##### 추출된 기록

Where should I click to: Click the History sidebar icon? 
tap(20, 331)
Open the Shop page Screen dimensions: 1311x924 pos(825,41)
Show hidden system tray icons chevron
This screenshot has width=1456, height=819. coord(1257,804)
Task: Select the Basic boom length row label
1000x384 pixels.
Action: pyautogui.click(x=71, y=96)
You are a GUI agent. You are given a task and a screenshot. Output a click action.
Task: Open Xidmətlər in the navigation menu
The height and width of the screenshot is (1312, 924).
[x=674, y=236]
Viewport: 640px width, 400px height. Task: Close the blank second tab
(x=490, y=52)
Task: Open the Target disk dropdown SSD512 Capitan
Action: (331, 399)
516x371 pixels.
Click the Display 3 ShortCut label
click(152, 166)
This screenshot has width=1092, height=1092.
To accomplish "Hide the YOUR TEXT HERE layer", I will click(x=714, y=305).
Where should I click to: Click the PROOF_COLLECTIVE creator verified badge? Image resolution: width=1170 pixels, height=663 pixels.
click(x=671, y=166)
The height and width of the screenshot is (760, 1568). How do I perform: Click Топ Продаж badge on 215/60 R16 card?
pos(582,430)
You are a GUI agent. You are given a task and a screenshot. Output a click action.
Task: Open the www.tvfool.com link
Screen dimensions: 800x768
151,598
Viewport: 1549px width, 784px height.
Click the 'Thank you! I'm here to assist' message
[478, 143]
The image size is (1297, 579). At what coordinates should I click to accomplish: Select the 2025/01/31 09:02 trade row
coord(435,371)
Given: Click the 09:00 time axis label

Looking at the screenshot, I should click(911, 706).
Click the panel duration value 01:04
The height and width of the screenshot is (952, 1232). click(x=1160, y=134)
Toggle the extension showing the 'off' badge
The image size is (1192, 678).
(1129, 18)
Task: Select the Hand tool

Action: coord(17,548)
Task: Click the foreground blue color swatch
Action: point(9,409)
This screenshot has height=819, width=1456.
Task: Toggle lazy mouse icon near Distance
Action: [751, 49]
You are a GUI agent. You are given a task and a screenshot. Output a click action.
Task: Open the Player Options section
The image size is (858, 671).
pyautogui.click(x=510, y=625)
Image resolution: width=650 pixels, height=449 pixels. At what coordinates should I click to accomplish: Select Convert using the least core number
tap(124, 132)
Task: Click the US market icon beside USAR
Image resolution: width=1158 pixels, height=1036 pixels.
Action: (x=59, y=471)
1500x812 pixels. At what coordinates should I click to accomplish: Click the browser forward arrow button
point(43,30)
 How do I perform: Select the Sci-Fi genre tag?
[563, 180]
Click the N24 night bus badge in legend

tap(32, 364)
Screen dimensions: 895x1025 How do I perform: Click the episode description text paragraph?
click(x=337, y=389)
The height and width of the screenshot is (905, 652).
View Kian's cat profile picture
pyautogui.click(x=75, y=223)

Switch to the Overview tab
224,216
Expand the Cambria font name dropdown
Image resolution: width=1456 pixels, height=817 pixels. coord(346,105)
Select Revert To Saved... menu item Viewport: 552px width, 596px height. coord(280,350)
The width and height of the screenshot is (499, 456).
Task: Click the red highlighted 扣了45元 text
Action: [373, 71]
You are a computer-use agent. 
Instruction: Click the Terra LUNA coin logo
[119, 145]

##########

» 문제
위의 기록 전체를 글자 하나 바꾸지 말고 처음부터 끝까지 그대로 다시 입력하세요.

» 풀이 예제
Where should I click to: Click the History sidebar icon? 
tap(20, 331)
Open the Shop page Screen dimensions: 1311x924 pos(825,41)
Show hidden system tray icons chevron
This screenshot has width=1456, height=819. coord(1257,804)
Task: Select the Basic boom length row label
1000x384 pixels.
Action: pyautogui.click(x=71, y=96)
You are a GUI agent. You are given a task and a screenshot. Output a click action.
Task: Open Xidmətlər in the navigation menu
The height and width of the screenshot is (1312, 924).
[x=674, y=236]
Viewport: 640px width, 400px height. Task: Close the blank second tab
(x=490, y=52)
Task: Open the Target disk dropdown SSD512 Capitan
Action: (331, 399)
516x371 pixels.
Click the Display 3 ShortCut label
click(152, 166)
This screenshot has width=1092, height=1092.
To accomplish "Hide the YOUR TEXT HERE layer", I will click(x=714, y=305).
Where should I click to: Click the PROOF_COLLECTIVE creator verified badge? Image resolution: width=1170 pixels, height=663 pixels.
click(x=671, y=166)
The height and width of the screenshot is (760, 1568). How do I perform: Click Топ Продаж badge on 215/60 R16 card?
pos(582,430)
You are a GUI agent. You are given a task and a screenshot. Output a click action.
Task: Open the www.tvfool.com link
Screen dimensions: 800x768
151,598
Viewport: 1549px width, 784px height.
Click the 'Thank you! I'm here to assist' message
[478, 143]
The image size is (1297, 579). At what coordinates should I click to accomplish: Select the 2025/01/31 09:02 trade row
coord(435,371)
Given: Click the 09:00 time axis label

Looking at the screenshot, I should click(911, 706).
Click the panel duration value 01:04
The height and width of the screenshot is (952, 1232). click(x=1160, y=134)
Toggle the extension showing the 'off' badge
The image size is (1192, 678).
(1129, 18)
Task: Select the Hand tool

Action: coord(17,548)
Task: Click the foreground blue color swatch
Action: point(9,409)
This screenshot has height=819, width=1456.
Task: Toggle lazy mouse icon near Distance
Action: [751, 49]
You are a GUI agent. You are given a task and a screenshot. Output a click action.
Task: Open the Player Options section
The image size is (858, 671).
pyautogui.click(x=510, y=625)
Image resolution: width=650 pixels, height=449 pixels. At what coordinates should I click to accomplish: Select Convert using the least core number
tap(124, 132)
Task: Click the US market icon beside USAR
Image resolution: width=1158 pixels, height=1036 pixels.
Action: (x=59, y=471)
1500x812 pixels. At what coordinates should I click to accomplish: Click the browser forward arrow button
point(43,30)
 How do I perform: Select the Sci-Fi genre tag?
[563, 180]
Click the N24 night bus badge in legend

tap(32, 364)
Screen dimensions: 895x1025 How do I perform: Click the episode description text paragraph?
click(x=337, y=389)
The height and width of the screenshot is (905, 652).
View Kian's cat profile picture
pyautogui.click(x=75, y=223)

Switch to the Overview tab
224,216
Expand the Cambria font name dropdown
Image resolution: width=1456 pixels, height=817 pixels. coord(346,105)
Select Revert To Saved... menu item Viewport: 552px width, 596px height. coord(280,350)
The width and height of the screenshot is (499, 456).
Task: Click the red highlighted 扣了45元 text
Action: [373, 71]
You are a computer-use agent. 
Instruction: Click the Terra LUNA coin logo
[119, 145]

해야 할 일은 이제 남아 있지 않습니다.